Antefatto del sequestro, gli incidenti del Capodanno precedente davanti alla Bussola di Focette, locale mito della Versilia. Quella notte Fred Bongusto cantava sul palco e fuori gli studenti lanciavano uova su visoni e cappotti di cachemire della borghesia festante. Era finita con la carica della polizia e uno studente, Soriano Ceccanti, raggiunto da un proiettile alla schiena, costretto su una sedia a rotelle per il resto della vita.
Dunque: la reazione alle contestazioni della sinistra extraparlamentare da parte della destra radicalizzata. Ragazzi, qualcuno di poco più grande di Ermanno, che con le loro calunnie - un sabba di nomi e versioni - avevano alzato dopo il delitto una cortina fumogena che tutto aveva complicato, confuso, nascosto. E qui il destino di un bambino soffocato nella sabbia, incrocia la storia di un Paese dalla democrazia acerba, diventa ingranaggio e presagio di una stagione di sangue: la strage di piazza Fontana (pochi mesi dopo), gli attentati ai treni, altri depistaggi, altri misteri italiani.

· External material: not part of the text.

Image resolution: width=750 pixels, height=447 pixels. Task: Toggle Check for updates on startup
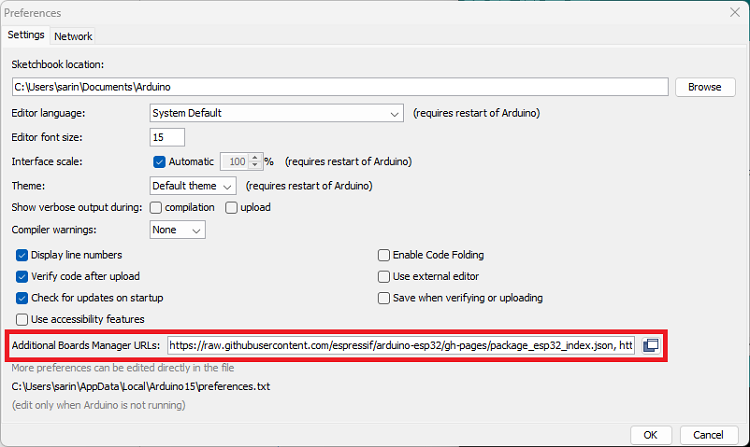point(23,298)
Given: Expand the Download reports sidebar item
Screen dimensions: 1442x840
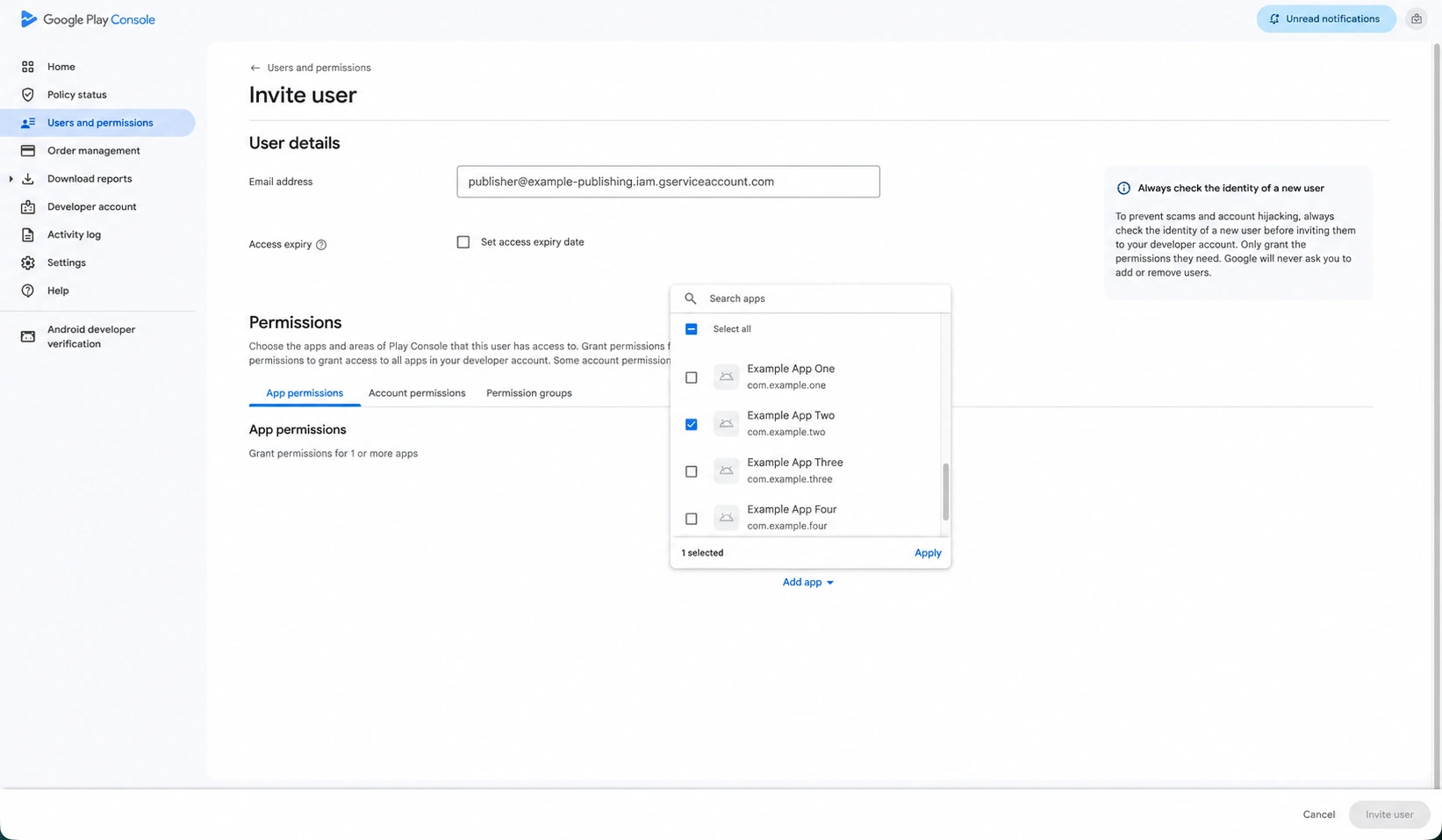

Tempi di terrore dentro i quali il nome e la foto di Ermanno in pantaloncini corti comparsa sui giornali per mesi, si sono dissolti come orme a riva, fino a essere rimossi. Da tutti fuorché qualche giornalista - come Provvisionato - e un uomo e una donna. Lucia e Armando. I genitori di Ermanno, morti anziani e soli, nel 2001, a un mese di distanza l' uno dall' altro.